ECLI:NL:HR:2002:AE3250
Hoge Raad
- Cassatie
- W.E. Haak
- G.J.M. Corstens
- E.J. Numann
- Rechtspraak.nl
Ontvankelijkheid van het cassatieberoep tegen een uitspraak van het Gemeenschappelijk Hof van Justitie van de Nederlandse Antillen en Aruba
In deze zaak gaat het om de ontvankelijkheid van een cassatieberoep dat is ingesteld door een verdachte tegen een uitspraak van het Gemeenschappelijk Hof van Justitie van de Nederlandse Antillen en Aruba. De verdachte, geboren in de Verenigde Staten, was ten tijde van de uitspraak gedetineerd in het Huis van Bewaring op Curaçao. De aanzegging van de behandeling in cassatie vond plaats op 15 februari 2002, waarbij de verdachte in persoon op de hoogte werd gesteld dat de zaak op 2 april 2002 ter terechtzitting van de Hoge Raad zou worden behandeld. De plaatsvervangend Procureur-Generaal Fokkens concludeerde dat de dagaanzegging nietig was, wat leidde tot de vraag of de zaak van de rol moest worden gevoerd.

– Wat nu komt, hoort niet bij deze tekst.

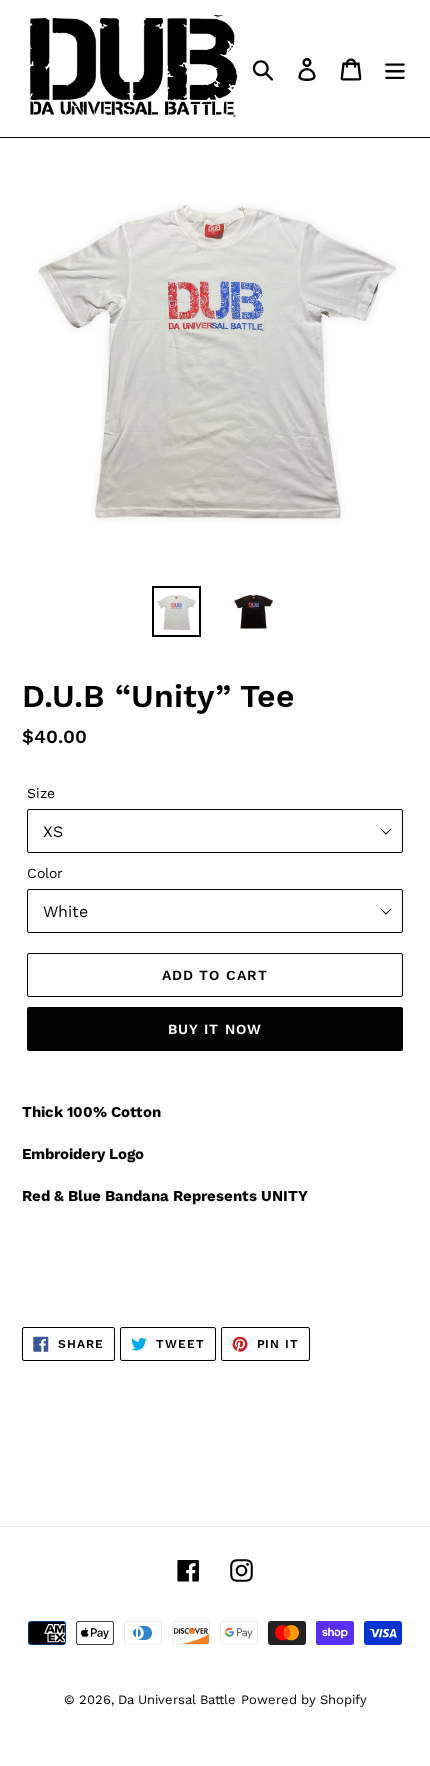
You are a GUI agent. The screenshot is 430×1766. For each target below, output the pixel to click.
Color (45, 873)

De Hoge Raad oordeelde dat de aanzegging in persoon was geschied, maar dat de akte van uitreiking niet voldeed aan de eisen van het Wetboek van Strafvordering van de Nederlandse Antillen, omdat het uur van uitreiking niet was vermeld. De Hoge Raad stelde vast dat, hoewel de niet-vermelding van het uur een schending van de procedurele regels inhield, het belang van de verdachte niet was geschaad. De verdachte was tijdig op de hoogte gesteld van de behandeling van de zaak, waardoor de nietigheid van de betekening niet kon worden aangenomen.
Uiteindelijk verklaarde de Hoge Raad de verdachte niet-ontvankelijk in het cassatieberoep, omdat hij niet tijdig een schriftuur met middelen van cassatie had ingediend. Dit arrest benadrukt het belang van het volgen van de juiste procedurele stappen in cassatiezaken, maar ook dat niet elke procedurele fout automatisch leidt tot niet-ontvankelijkheid als de rechten van de verdachte niet zijn geschaad.